Van al de geschriften van Mejufvrouw mastenbroek heeft ons nog geen zoo behaagd als het tegenwoordige, in ons oog, smaakvol en belangrijk werkje; en dit zeggen wij, zoo ten aanzien van het karakteristieke en huisselijke, als vooral ten aanzien van het nuttig en voortreffelijk doel. De verhalen, die naar meer van deze soort verlangen doen, zijn slechts drie in getal. Het eerste (Twintigduizend Gulden uit de Loterij) is de geschiedenis eener voortreffelijke dochter, de lievelinge en opvoedster van haren jongeren broeder en zusje, die de vrede en liefde bewaarde en herstelde in het gezin van haren vader, wiens zaken zeer ten achtere waren door de dwaasheid zijner tweede huisvrouwe, als welke, bij al hare goede eigenschappen, door hare dwaze zucht tot het loterijspelen, het huisgezin op den oever van deszelfs verderf bragt. Maar de waardige dochter erlangde ook hier nog het loon voor hare moeijelijke, maar getrouwe pligtsbetrachting, in een gelukkig huwelijk.

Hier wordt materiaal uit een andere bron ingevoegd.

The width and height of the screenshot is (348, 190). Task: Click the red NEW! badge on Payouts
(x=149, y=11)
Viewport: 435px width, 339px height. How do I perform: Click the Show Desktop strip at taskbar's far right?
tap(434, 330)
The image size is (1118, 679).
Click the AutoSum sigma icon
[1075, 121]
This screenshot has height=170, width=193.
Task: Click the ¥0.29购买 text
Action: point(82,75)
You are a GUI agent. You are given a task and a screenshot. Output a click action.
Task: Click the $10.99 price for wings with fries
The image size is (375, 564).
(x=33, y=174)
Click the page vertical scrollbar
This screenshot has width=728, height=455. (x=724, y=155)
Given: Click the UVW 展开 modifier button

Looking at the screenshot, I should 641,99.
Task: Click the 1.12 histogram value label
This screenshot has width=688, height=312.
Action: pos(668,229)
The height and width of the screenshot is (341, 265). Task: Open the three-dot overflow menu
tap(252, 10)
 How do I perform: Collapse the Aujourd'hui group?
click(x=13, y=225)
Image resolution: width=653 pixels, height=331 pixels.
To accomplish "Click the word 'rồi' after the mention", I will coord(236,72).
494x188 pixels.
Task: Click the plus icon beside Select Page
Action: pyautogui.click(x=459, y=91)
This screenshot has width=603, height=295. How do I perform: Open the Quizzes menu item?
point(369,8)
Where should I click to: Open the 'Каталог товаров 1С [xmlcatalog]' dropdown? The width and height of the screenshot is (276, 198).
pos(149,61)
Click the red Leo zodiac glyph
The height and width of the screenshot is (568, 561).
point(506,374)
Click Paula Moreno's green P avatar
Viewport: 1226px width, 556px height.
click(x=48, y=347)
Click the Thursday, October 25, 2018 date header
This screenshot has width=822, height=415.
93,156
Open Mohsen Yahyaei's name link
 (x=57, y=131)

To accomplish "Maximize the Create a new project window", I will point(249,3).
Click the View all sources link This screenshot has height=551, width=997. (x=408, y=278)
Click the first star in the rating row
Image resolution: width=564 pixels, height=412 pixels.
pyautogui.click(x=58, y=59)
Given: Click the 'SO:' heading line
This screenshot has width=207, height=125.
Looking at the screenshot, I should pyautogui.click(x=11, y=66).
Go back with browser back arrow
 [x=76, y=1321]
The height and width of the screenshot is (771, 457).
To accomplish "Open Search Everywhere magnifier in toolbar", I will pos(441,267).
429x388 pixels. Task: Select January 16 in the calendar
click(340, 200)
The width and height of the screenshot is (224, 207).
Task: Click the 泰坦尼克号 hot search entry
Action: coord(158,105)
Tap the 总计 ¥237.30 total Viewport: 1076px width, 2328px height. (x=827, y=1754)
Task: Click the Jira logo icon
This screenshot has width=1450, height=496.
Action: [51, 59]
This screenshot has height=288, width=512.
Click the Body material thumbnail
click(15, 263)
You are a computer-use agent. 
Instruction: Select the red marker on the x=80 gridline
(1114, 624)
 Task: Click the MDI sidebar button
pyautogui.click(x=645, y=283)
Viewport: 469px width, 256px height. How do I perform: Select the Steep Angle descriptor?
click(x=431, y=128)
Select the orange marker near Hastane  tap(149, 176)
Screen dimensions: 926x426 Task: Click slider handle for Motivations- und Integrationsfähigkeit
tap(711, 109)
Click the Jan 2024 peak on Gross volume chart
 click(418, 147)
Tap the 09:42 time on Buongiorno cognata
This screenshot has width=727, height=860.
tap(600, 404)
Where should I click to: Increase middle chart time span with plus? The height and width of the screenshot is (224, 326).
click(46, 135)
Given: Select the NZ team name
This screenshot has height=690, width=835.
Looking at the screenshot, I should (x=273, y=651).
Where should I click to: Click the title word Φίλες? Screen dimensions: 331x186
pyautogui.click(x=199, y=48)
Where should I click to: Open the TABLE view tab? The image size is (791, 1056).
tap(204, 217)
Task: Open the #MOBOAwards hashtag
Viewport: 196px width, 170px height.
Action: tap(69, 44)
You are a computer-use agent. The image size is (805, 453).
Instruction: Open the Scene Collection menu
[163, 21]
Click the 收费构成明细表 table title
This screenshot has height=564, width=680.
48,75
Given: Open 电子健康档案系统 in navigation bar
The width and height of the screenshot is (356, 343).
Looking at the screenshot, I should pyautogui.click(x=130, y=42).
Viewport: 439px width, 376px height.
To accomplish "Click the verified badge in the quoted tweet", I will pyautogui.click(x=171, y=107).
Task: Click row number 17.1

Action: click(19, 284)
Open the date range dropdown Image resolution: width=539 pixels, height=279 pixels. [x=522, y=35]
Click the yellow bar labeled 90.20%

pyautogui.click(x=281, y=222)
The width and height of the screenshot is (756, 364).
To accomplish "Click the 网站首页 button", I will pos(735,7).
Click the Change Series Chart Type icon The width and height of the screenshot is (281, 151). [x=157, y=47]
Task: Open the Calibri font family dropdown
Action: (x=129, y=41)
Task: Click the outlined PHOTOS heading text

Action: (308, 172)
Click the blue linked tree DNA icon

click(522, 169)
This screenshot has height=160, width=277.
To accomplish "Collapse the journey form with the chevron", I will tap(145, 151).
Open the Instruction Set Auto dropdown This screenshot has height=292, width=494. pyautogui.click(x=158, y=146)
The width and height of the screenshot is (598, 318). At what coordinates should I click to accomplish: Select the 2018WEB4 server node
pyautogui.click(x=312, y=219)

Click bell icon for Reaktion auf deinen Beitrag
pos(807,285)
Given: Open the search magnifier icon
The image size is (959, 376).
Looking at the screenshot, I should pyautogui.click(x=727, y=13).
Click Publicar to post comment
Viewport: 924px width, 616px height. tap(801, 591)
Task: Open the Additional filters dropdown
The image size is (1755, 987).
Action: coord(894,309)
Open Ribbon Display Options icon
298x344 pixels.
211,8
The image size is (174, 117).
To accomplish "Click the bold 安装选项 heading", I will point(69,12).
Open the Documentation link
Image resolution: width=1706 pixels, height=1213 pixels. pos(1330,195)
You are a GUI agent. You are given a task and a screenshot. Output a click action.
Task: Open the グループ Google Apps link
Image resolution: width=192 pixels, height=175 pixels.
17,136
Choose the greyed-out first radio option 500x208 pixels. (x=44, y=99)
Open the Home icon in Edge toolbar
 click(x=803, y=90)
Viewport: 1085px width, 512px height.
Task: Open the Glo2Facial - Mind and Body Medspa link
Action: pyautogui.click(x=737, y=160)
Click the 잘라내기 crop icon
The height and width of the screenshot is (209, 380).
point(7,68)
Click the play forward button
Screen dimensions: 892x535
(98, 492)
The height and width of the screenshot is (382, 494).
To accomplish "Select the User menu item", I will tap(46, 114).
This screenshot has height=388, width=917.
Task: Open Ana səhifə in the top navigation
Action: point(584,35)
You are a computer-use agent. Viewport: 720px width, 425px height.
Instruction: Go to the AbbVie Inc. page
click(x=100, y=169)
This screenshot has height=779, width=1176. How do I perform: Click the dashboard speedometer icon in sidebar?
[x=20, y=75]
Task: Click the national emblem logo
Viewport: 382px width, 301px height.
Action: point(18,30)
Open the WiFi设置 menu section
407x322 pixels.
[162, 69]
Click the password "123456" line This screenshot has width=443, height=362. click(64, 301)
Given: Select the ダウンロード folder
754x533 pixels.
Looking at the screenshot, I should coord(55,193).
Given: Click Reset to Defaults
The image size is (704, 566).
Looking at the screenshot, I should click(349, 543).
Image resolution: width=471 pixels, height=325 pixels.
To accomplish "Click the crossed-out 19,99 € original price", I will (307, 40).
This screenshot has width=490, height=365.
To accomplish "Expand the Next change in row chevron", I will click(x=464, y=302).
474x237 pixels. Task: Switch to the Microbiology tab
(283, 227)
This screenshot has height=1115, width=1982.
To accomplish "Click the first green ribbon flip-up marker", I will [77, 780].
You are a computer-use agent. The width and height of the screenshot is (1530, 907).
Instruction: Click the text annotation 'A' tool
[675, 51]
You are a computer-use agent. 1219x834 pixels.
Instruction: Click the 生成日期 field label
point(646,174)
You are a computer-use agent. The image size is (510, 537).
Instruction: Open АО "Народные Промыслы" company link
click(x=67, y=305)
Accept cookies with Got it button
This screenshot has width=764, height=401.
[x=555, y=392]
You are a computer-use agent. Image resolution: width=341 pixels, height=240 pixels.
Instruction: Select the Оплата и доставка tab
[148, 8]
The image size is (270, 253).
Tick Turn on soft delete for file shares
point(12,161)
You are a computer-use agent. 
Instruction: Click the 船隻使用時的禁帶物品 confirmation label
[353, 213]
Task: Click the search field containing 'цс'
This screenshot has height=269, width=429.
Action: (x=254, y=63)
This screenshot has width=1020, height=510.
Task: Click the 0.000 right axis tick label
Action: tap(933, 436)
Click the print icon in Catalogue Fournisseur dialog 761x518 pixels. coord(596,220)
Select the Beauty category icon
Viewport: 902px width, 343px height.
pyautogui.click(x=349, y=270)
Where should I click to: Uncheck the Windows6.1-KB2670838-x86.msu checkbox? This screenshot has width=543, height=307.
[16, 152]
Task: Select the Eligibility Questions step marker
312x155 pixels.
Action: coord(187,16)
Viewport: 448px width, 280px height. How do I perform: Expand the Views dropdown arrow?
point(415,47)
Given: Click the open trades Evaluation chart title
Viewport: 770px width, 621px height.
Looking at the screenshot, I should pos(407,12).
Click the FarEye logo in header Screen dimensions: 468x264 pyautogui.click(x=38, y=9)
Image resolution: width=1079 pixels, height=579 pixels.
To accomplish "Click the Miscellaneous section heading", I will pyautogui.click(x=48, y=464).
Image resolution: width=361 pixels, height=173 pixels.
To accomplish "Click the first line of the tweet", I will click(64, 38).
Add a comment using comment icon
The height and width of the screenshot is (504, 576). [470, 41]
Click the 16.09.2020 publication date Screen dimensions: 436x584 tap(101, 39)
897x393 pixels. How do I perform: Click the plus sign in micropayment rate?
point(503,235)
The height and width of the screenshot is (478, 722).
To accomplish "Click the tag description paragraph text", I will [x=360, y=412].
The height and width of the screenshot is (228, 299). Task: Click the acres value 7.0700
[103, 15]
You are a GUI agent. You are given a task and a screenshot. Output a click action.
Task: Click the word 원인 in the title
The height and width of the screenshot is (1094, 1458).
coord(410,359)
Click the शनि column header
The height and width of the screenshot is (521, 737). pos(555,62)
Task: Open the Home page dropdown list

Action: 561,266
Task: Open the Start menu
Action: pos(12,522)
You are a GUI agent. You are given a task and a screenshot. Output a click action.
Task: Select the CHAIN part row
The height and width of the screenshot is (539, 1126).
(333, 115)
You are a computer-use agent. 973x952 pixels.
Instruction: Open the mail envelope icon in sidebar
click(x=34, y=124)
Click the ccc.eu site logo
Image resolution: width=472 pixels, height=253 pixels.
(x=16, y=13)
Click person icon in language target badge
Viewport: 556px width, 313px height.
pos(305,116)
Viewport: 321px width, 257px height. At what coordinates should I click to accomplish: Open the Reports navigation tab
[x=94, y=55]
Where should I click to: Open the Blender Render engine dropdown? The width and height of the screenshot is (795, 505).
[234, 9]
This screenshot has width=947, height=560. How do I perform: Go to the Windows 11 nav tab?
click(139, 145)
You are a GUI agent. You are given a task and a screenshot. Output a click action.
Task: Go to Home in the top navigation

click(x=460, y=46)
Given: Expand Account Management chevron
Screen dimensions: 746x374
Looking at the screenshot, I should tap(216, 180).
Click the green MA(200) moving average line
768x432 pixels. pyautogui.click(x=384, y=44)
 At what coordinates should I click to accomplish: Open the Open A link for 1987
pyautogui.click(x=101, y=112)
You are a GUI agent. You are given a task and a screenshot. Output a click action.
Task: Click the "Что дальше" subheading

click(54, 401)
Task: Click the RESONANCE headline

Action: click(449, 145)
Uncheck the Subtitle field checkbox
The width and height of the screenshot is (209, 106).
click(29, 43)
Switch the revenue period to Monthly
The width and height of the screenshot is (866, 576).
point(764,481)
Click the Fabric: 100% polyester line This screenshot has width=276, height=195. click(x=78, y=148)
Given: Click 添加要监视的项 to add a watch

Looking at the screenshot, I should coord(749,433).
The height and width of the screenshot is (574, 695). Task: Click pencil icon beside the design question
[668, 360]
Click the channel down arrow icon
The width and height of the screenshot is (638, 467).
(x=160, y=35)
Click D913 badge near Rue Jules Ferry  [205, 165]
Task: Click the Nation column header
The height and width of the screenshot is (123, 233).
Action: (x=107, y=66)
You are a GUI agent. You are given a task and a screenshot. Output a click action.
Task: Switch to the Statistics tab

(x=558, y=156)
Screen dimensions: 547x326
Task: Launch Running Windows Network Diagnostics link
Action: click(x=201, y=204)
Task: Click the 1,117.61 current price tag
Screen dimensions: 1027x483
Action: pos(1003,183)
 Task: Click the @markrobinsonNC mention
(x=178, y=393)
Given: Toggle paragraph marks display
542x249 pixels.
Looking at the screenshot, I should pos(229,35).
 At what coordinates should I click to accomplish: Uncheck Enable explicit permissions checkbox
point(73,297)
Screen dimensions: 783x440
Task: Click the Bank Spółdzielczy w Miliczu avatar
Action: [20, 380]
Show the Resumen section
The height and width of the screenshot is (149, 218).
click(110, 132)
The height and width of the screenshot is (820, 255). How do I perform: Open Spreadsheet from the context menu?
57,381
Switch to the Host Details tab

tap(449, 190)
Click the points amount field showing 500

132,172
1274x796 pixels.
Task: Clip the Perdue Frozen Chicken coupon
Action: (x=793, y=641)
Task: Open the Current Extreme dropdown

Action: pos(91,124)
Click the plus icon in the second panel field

Frederika Groenwoud, de heldin van het tweede verhaal, een lief, onschuldig landmeisje, wordt mede de vrouw van een' waardig' man, nadat hare onschuld en ligtgeloovigheid haar bijna tot het slagtoffer gemaakt hadden van eenen adellijken nietswaardigen deugniet, daar zij, juist in tijds nog, in het gevaarlijk oogenblik door haren uitmuntenden pleegbroeder overvallen, en alzoo van den rand des afgronds gered werd. Dit waarschuwend verhaal tegen de gevaren der verleiding is voortreffelijk en met de meeste kieschheid uitgewerkt.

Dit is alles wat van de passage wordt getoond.